Как только господин Эндон сделал свой сорок третий ход, Мэрфи долгим неподвижным взглядом уставился на доску, потом, не сводя с нее глаз, тихо положил набок своего Короля. Мало-помалу он почувствовал, как его глаза наполняются сиянием, исходящим от фигуры господина Эндона, который так и продолжал сидеть, взявшись руками за ноги. И скоро Мэрфи увидел, как искрящиеся пурпурные, ярко-красные и черные пятна халата господина Эндона слились в единое целое, и из этого лопающегося, подобно почкам, жужжащего смешения выплыл расплывчатый, но стойкий силуэт Ниери, к счастью лишенный лица. Усталость сморила Мэрфи, и он уронил голову прямо на доску, отчего фигуры разлетелись со страшным грохотом. Красочный образ господина Эндона, ненамного менее яркий, чем сам оригинал, еще какое-то время присутствовал в его сознании, затем и он растворился, и Мэрфи увидел Ничто, то бесцветное сияние, которое мы, покинув материнскую утробу, видим так редко и которое есть не что иное, как отсутствие (давайте проигнорируем то тонкое различие, которое кроется в этих словах) не столько perci pere, сколько perci pi. Все остальные его чувства также пребывали в покое, что было для него приятной неожиданностью. И этот покой был не похож на простое оцепенение ощущений, нет, он был вызван тем, что «нечто» превратилось в Ничто, то Ничто, которое насмешник из Абдеры [375]считал реальнее самой реальности. Время не остановилось, это уже было бы слишком, но колесо обходов и передышек прекратило вращаться, в то время как Мэрфи, склонив голову на остатки шахматных армий, жадно впитывал в себя всеми отверстиями своей обезвоженной души то Нечто, которое обычно называют Ничто. Затем и это Нечто, в свою очередь, растворилось, а может быть и просто распалось на части, и Мэрфи, вернувшийся в знакомый водоворот дурных запахов, неприятных звуков и видов, обнаружил, что господин Эндон куда-то пропал.
(Мэрфи, 176–177)
Выйдя из состояния транса, Мэрфи обнаруживает, что господин Эндон бродит по коридору и нажимает на кнопки сигнализации, следуя при этом «какой-то аментальной системе, столь же точно разработанной, что и его система игры в шахматы» ( Мэрфи, 177; курсив мой). Застигнутый Мэрфи врасплох, Эндон возвращается к себе в палату. Мэрфи раздевает его и укладывает в постель. Лежа без движения на спине, Эндон обращает свой взор к космическим пустотам, окружающим его. И тут Мэрфи не может устоять перед соблазном попытаться еще раз установить с ним контакт. Он становится на колени, берет голову Эндона в свои руки и погружает свой взгляд в его глаза.

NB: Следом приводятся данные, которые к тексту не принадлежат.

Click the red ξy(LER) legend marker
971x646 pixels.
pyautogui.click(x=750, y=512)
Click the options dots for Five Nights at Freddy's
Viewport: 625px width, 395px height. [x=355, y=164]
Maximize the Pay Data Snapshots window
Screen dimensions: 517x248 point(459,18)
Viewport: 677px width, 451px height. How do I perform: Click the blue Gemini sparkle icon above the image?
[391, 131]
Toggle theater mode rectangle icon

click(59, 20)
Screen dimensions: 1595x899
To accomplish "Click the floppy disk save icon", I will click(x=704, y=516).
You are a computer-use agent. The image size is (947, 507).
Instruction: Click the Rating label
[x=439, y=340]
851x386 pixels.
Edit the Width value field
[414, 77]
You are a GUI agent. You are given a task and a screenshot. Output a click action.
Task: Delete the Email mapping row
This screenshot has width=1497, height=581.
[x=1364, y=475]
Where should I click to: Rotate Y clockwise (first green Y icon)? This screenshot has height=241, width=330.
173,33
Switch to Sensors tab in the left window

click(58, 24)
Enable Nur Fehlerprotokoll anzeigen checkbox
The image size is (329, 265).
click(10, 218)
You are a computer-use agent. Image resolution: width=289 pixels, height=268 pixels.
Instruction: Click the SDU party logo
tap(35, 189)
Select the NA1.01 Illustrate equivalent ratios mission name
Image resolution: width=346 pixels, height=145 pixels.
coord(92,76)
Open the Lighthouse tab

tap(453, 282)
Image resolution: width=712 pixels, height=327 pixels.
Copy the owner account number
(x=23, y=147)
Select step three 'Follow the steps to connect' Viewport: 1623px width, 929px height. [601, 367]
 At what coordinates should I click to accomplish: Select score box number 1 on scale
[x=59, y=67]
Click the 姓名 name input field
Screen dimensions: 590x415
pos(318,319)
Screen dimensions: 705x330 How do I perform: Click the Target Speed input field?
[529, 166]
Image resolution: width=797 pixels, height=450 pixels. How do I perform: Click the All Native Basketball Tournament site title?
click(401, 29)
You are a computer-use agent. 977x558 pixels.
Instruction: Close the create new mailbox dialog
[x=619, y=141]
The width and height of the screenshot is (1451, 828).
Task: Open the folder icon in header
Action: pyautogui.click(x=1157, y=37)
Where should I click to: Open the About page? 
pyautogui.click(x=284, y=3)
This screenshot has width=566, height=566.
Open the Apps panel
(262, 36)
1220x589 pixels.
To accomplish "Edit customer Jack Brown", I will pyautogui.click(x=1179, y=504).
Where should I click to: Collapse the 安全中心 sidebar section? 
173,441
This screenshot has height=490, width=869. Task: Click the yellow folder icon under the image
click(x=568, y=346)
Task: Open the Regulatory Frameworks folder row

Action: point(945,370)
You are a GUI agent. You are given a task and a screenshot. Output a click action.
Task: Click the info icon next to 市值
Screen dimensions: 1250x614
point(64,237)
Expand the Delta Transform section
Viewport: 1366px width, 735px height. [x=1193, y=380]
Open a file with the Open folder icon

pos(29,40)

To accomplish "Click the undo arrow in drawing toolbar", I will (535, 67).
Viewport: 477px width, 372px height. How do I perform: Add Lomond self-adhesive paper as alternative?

Волосы господина Эндона торчали между пальцев коленопреклоненного Мэрфи, подобно жестким черным пучкам виноградных веток; их губы, носы и лбы почти соприкасались; и вдруг Мэрфи ощутил такую настойчивую потребность произнести слова, которые пришли к нему откуда-то издалека, что произнес их прямо в лицо господину Эндону, — и это Мэрфи, который почти всегда молчал, а если и говорил что-то, то лишь в ответ на вопрос, да и то не всегда!